20代にSNSについて聞いたら、動画・画像・テキストの境目がなくなりました

20代前半にSNS観を聞いてみた
先日、20代前半の方(以下、「その方」)と話す機会があり、話題はSNSになりました。
※SNSは日本独自の呼び方で、一般には「ソーシャルメディア」なのですが、ここではわかりやすくSNSと表記します
私とその方は、親子ほど年が離れています。
そのため、違う世代観からのお話を聞くのは、とても面白く、刺激がありました。
(もちろん、その方を若者の代表意見と一般化しすぎるのは危険ですが)
YouTubeはSNSか
会話の中で、「このサービスはSNS?それとも違う?」という話になりました。
そこで議題に上がったのが、YouTubeです。
私の感覚では、YouTubeはSNSではありません。
動画の投稿や閲覧をするサービスであり、「ネットワーキング」が目的ではない、だからSNSではない、という認識でした。

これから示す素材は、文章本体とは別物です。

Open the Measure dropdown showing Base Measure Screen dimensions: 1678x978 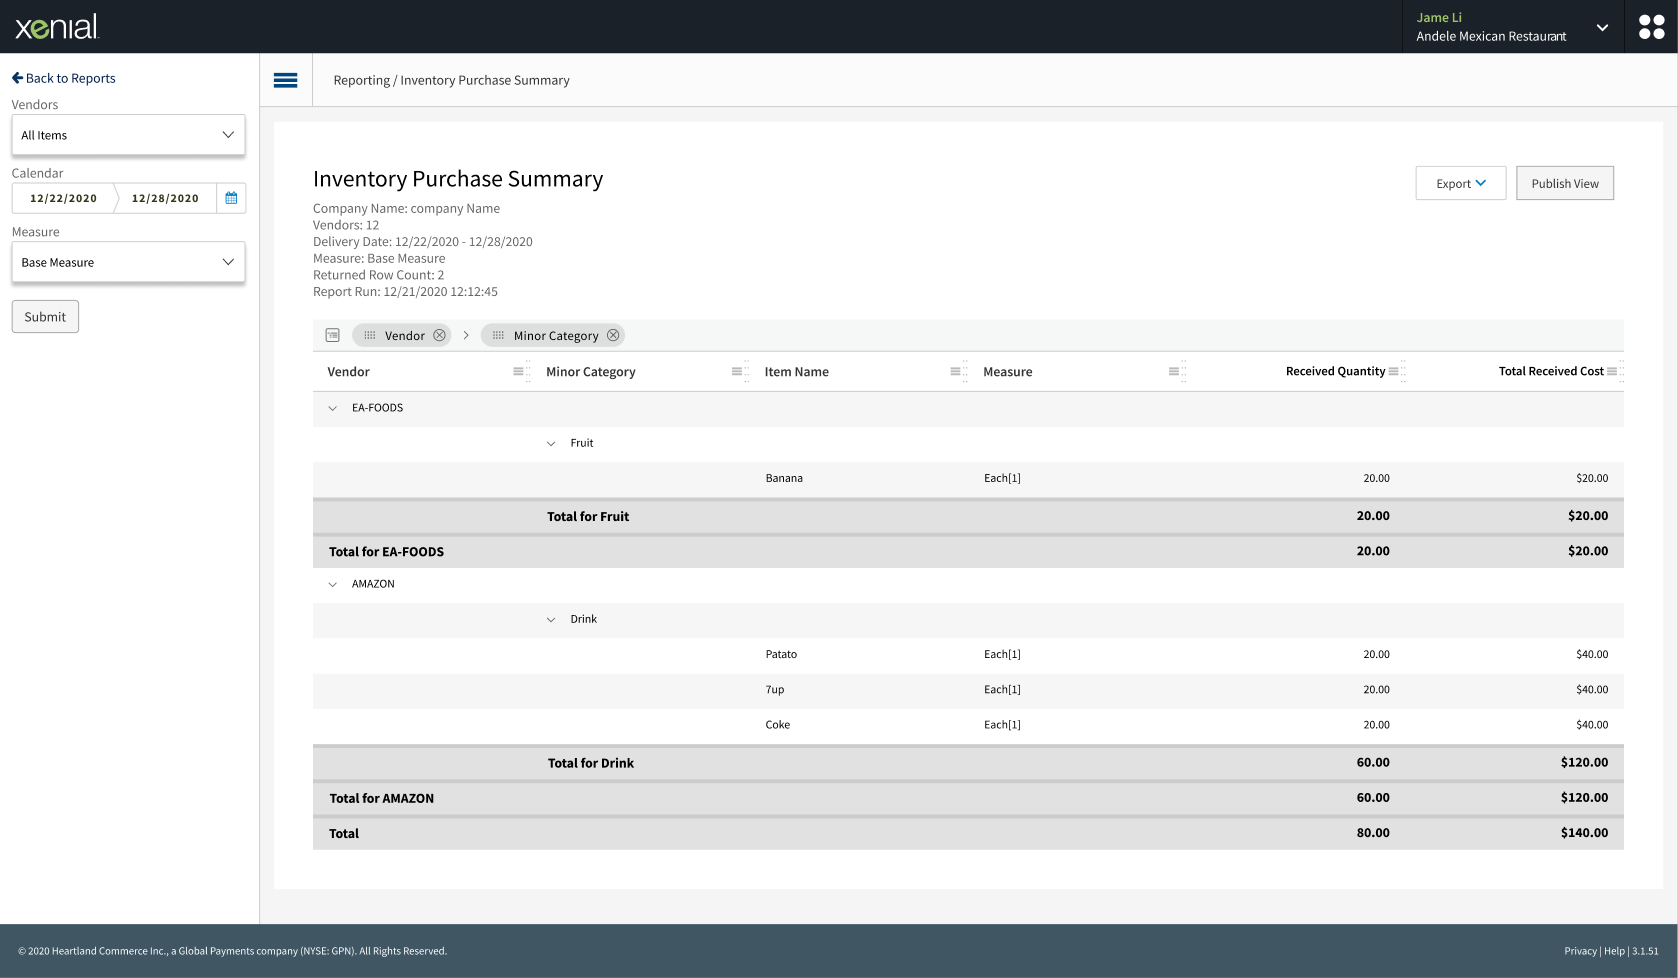tap(128, 262)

SNSの特徴は、双方向に気軽にやり取りできる点にある、と私は考えていたからです。
しかし、その方はYoutubeはSNSだと思う、とのことでした。
理由を聞くと、
「YouTubeって、んーそうですね、インフルエンサーの人が動画を上げるじゃないですか」
と言いました。
Youtubeに動画をアップする人の代表が、企業でも芸能人でもユーチューバーでもなく、「インフルエンサー」!という点に、まず私は驚きました。
その方にとって、
YouTubeはインフルエンサーと視聴者がコメントで交流することができる場である。
だからSNSという認識だ。
と説明してくれました。
YouTubeの位置づけ自体が、私とその方とで全く違っていたのです。
飲食店を探すならTikTok?
他に最近流行のSetlogなど、さまざまな話をして、
「動画や音声、文字といった各メディアの境目や区別が、若い世代の中でなくなってきている」
と感じました。
たとえば、仲間内で食事に行きたい。
いつもとは違う店を選びたい。
そんなとき、どうやってお店を探すでしょうか。
若い世代はInstagramをメインに検索することを知っていたので、そう答えるだろうと思っていました。
ところがその方は、TikTokをメインで使うと答えました。
一般的に、Instagramは画像が中心で、TikTokは動画が中心のサービスです。
だからお店選びなら、テキストや画像のほうがしやすいだろう、反対に動画は店選びには向いていないはず、と無意識に考えていました。
しかし若い世代にとっては「画像のサイト」「動画サービス」といった区分け自体、どうでもいいのかもしれません。
動画はリッチ、テキストはシンプル…の区分自体が薄くなる
私はこれまで無意識の思い込みで、
「動画はコンテンツとしてはリッチだが、作成は大変」
「テキストはコンテンツとしてはあっさりだが、作成はラクチン」
と決めつけていました。
しかし、スマホで簡単に動画が撮れるようになると、話は変わります。
世代によっては、長い文章を書くよりも、動画をパッと撮って載せる方が、労力としては簡単なのかもしれません。
そうなると、コンテンツのハードルや有益さに対する感覚が、完全に逆転します。
情報を取り入れるときも発信するときも、文字か動画かという違いは重要ではなくなります。
「これは動画のサイト」「これはテキストのサイト」と分けること自体、旧世代の古い発想なのかもしれません。
古い常識にとらわれていませんか
日本でインスタグラムが流行し始めた頃のことを覚えているでしょうか。
当時は「インスタ映え=インスタ蠅」などと、インスタグラムそのものを揶揄したり批判したりする人も多くいました。
新しい傾向が現れると、人はつい反射的に抵抗したりバカにしたくなります。
簡単に言えば、変化を受け入れたくないのです。
しかし、情報の伝え方も受け取り方も、時代に合わせて変化していくものです。
「YouTubeはSNSの一種」
「飲食店を検索するならTikTok」
これらは、一部の人にとっては「何を言っているんだ」と批判したくなるかもしれません。
しかし、時代や認識の変化に正しい・間違いはありません。
「これはこういうものだ」という固定観念を捨て、目の前の変化を柔軟に受け入れることが大切なのではないでしょうか。